Now that I found a provider I want to work with how do I pay? Do you accept my insurance?

The short answer is no, I don’t. Here are some of the why’s to consider when deciding how to proceed with mental health services and deciding what is best for you.

First, we diagnosis. The way insurance companies and systems are set up require a specific diagnosis to be made and then treat that diagnosis. Without a diagnosis, insurance will not move forward with payment of services. This is overall good for the body, but not so good for the mind because not all people that are seeking counseling services meet the full criteria for a mental health diagnosis. Some individuals are seeking services to better themselves and are not in crisis. Without having or meeting a formal diagnosis this will leave a lot of people left out of being able to benefit from insurance covering therapy costs. This also feeds into the idea that I “have to be really bad to seek services” thus further stigmatizing mental health is health. Insurance also often leaves out covering for couple’s or family therapy and other specialized services, like sex therapy topics.

If you do in fact meet the criteria for a specific diagnosis, now that diagnosis will carry over to other providers and other insurance making this a pre-existing condition. Although this might be helpful in some scenarios that you might need more than one practitioner to have the same diagnosis or must have struggled with the symptoms of the diagnosis to get different or a higher level of care, this can also be something that hinders over time. Consider whether that is something that is needed or what having a diagnosis or a preexisting condition on your insurance record means to you including confidentiality issues associated with this.

If you do in fact meet the criteria for a mental health diagnosis and have a provider that accepts your insurance, insurance will now dictate the services used, method, delivery and time frame for these services. The clinician and the clinician’s judgment are left out of this based on a matrix that insurance companies use. Individuals that are creating this matrix or this identification of how services will be delivered might not even have the professional or clinical training that a mental health professional has received. This takes away some of the clinician’s power as well as yours as a client to identify things that you want to work on if it doesn’t align with the insurance company’s ideas of what is considered “completed” or not.

I chose to not accept insurance because I want my clients (you) to oversee your wellness. I want you to be able to identify your goals and collaborate ways to meet these goals. This allows you to have a different kind of investment in your treatment as well as create a different self-efficacy in your judgment and your power that I help support along the way. 

The fee for each 45-minute individual therapy session is $120. The fee for each 60-minute individual therapy session is $150. 75-minute individual session is $180. 90-minute individual session is $220 for weekdays. For Saturday appointments an additional fee will be added for each service.

Couples’ session fee are as followed: 60-minute couples session are $180. 75-minute couples’ session are $220 and up.

Payment is due at the time of service.  Acceptable forms of payment are: exact-amount cash, check (insufficient-funds checks will be returned upon full payment of the original amount plus $50 for any returned check), or credit/debit card. 

No Surprises Act

You have the right to receive a “Good Faith Estimate” explaining how much your medical care will cost.
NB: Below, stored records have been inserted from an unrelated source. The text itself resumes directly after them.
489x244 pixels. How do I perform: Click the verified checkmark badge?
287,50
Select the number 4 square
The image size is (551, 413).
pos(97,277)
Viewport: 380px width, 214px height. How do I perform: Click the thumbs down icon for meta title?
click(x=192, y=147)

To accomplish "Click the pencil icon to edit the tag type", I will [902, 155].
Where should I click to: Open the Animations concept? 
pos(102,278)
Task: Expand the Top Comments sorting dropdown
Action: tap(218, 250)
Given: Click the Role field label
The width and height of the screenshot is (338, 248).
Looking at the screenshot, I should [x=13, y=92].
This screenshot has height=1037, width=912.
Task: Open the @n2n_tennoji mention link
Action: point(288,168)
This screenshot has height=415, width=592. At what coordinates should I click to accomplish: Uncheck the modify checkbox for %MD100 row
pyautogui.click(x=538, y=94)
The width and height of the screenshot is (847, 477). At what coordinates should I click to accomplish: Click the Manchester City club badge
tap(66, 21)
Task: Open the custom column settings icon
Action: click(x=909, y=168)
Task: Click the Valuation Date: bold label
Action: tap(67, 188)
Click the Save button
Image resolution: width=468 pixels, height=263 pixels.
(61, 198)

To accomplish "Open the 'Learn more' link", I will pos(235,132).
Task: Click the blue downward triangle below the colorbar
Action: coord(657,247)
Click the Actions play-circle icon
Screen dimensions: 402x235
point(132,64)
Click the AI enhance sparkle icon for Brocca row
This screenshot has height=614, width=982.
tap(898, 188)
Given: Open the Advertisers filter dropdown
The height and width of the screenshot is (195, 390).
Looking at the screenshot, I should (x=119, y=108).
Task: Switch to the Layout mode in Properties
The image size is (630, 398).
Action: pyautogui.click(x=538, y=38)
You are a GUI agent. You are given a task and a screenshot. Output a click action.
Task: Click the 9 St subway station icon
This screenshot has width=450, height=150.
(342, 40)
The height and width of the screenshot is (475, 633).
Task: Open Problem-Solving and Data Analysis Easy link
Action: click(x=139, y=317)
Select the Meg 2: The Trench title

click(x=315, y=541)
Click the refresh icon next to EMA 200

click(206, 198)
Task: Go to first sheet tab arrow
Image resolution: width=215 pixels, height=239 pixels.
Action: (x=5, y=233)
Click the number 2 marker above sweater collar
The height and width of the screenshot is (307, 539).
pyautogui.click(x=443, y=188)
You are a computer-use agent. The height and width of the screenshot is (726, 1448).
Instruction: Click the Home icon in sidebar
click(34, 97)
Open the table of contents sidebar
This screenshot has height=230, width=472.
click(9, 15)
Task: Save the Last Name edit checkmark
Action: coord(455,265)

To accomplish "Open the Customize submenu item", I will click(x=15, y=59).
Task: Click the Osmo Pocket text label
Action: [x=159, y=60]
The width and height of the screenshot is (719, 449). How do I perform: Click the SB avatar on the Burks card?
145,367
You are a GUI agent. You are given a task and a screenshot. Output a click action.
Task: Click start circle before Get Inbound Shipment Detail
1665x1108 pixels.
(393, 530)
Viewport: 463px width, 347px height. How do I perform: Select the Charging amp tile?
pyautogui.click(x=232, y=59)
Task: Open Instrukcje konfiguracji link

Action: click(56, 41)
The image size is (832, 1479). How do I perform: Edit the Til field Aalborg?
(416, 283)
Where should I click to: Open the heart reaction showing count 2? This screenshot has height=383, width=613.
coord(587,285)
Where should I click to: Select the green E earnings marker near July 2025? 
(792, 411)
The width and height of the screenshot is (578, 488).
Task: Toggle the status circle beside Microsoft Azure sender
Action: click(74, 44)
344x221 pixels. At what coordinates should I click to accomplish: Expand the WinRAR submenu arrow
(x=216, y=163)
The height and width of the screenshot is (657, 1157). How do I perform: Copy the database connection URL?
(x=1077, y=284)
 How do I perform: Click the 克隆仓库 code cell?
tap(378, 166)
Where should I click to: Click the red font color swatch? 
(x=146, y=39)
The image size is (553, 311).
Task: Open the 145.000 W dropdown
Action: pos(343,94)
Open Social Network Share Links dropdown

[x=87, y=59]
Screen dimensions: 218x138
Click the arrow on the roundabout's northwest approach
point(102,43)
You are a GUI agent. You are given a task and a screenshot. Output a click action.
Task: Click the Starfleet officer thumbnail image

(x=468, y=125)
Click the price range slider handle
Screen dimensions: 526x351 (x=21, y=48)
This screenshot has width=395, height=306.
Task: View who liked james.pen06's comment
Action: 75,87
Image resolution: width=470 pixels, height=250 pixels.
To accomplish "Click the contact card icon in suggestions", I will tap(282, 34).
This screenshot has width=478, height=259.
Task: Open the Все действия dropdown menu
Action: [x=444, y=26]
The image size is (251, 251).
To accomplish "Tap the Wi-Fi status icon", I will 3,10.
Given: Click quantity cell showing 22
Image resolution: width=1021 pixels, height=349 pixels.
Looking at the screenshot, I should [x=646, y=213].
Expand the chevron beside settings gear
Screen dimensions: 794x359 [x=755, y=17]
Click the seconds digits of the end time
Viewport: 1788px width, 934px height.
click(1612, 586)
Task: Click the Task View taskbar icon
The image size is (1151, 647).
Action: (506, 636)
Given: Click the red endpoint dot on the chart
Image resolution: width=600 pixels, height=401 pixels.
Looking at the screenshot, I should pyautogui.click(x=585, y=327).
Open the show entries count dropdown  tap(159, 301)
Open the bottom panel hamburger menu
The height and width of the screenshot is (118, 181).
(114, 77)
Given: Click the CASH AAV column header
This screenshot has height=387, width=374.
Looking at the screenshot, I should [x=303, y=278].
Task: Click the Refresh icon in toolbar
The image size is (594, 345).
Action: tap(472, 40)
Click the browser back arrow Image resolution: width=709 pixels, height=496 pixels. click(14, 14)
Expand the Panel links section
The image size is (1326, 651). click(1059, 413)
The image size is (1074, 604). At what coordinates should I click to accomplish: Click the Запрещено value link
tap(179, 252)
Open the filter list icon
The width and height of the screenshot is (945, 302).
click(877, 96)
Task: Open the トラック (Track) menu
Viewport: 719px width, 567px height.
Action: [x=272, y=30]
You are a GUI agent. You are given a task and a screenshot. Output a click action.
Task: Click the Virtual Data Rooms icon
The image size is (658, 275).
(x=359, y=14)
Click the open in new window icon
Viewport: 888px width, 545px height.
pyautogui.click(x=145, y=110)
Under the law, health care providers need to give patients who don’t have insurance or who are not using insurance an estimate of the bill for medical items and services.

  • You have the right to receive a Good Faith Estimate for the total expected cost of any non-emergency items or services. This includes related costs like medical tests, prescription drugs, equipment, and hospital fees.
  • Make sure your health care provider gives you a Good Faith Estimate in writing at least 1 business day before your medical service or item. You can also ask your health care provider, an any other provider you choose, for a Good Faith Estimate before you schedule an item or service.
  • If you receive a bill that is at least $400 more than your Good Faith Estimate, you can dispute the bill.
  • Make sure to save a copy or picture of your Good Faith Estimate.
  • For questions or more information about your right to a Good Faith Estimate, visit: www.cms.gov/nosurprises or call 877-696-6775.